Уже в первый день совместной жизни со своим Айвазовским Жуковский понял, что тот не просто очередное, пусть и симпатичное, украшение интерьера. Казалось, что пронзенное стрелами света тяжелое пурпурное небо выползло за границы отмеренных ему художником девяноста сантиметров и, будто комнатное торнадо, затягивает в себя окружающую обстановку. На второй день Жуковский поймал себя на том, что на картину смотрит больше, чем в бумаги – подчинив сперва комнату, она подчинила и его самого.
Так он познал великую силу искусства.
Он начал с того, что купил с полдюжины Айвазовских, и дальше последовали Коровин, Репин, Поленов, фальшивый Кустодиев, кто-то еще и, наконец, Шагал с Левитаном, после которых русская тема была на время закрыта и Жуковский обратил свой взор на иностранцев. Картины он покупал бессистемно, по принципу «нравится – не нравится», поэтому следующими стали несколько малых голландцев, импрессионистов, символистов и особенно любимое ню Модильяни. К счастью, он не очень ценил авангард и художников вроде Ротко, иначе бы даже со своими миллиардами быстро вылетел в трубу. Однако приобретением, сделавшим его мировой знаменитостью, стала не живопись: с миру по нитке за несколько лет он собрал самую большую коллекцию пасхальных яиц Фаберже.

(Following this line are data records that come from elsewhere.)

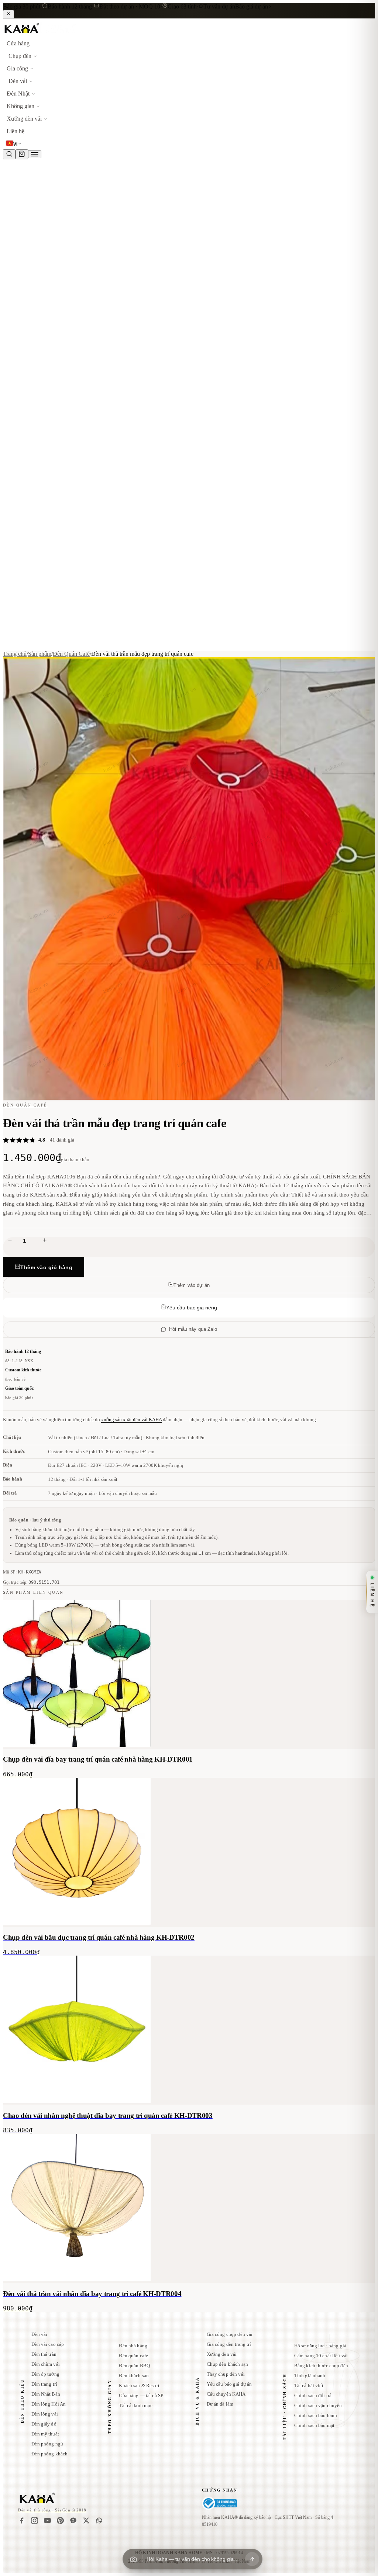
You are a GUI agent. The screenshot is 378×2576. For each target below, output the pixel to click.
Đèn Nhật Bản (45, 2394)
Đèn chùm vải (45, 2364)
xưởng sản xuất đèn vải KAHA (131, 1419)
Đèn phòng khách (49, 2453)
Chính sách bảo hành (315, 2415)
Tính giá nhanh (310, 2375)
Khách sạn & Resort (139, 2385)
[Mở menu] (34, 154)
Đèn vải (39, 2334)
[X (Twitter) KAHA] (86, 2520)
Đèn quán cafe (133, 2355)
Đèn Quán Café (71, 654)
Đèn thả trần (43, 2354)
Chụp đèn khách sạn (227, 2364)
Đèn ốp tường (45, 2374)
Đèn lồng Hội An (48, 2404)
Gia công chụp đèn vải (230, 2334)
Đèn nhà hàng (133, 2345)
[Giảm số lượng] (10, 1240)
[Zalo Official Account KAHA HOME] (73, 2520)
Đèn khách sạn (134, 2375)
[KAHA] (39, 34)
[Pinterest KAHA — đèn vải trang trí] (60, 2520)
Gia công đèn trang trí (229, 2344)
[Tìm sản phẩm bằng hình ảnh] (133, 2559)
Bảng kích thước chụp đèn (321, 2365)
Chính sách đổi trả (312, 2395)
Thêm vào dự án (191, 1285)
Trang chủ (15, 654)
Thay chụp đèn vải (226, 2374)
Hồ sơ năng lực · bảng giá (320, 2345)
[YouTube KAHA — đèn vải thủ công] (47, 2520)
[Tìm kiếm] (9, 154)
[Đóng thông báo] (8, 14)
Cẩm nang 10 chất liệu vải (321, 2355)
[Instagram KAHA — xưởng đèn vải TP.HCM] (34, 2520)
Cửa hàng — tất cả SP (141, 2395)
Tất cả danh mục (135, 2405)
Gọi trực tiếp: (31, 1582)
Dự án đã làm (220, 2404)
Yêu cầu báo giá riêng (191, 1307)
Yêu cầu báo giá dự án (229, 2384)
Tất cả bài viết (308, 2385)
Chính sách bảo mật (314, 2425)
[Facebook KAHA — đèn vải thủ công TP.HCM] (21, 2520)
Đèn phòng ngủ (47, 2444)
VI (15, 144)
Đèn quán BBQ (134, 2365)
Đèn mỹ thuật (45, 2434)
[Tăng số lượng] (44, 1240)
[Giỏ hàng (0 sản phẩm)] (22, 154)
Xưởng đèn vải (222, 2354)
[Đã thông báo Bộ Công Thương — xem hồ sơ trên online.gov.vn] (219, 2503)
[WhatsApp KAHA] (99, 2520)
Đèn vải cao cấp (47, 2344)
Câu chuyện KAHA (226, 2394)
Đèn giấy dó (43, 2424)
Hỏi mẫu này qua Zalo (193, 1329)
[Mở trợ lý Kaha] (252, 2559)
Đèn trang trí (44, 2384)
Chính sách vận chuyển (318, 2405)
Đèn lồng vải (44, 2414)
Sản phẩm (39, 654)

Решился он на это не сразу. Сперва идея поставить в один ряд с Левитаном и Поленовым пусть и самые знаменитые, но все-таки ювелирные изделия его смущала: в покупке чего-то уже изначально дорогого Жуковский чувствовал подвох, недостаток чистоты эксперимента: покупая картину, он платил не за золото и бриллианты и, уж тем более, не за копеечные краски и холст, а за талант художника в чистом виде. Однако постепенно, неоднократно посетив Оружейную палату, повращавшись среди знатоков и ценителей, а главное, лишившись после удаления опухоли одного яичка, он решился включить в сферу своих интересов помимо живописи и декоративно-прикладное искусство.
Именно после истории с Фаберже его почему-то стали называть меценатом и бесконечно требовали поддержать чего-то художественное и помочь кому-то начинающему. Жуковский же рассматривал свою тягу к прекрасному как дело глубоко личное, а потому из-за этих глупых ожиданий весьма раздражался.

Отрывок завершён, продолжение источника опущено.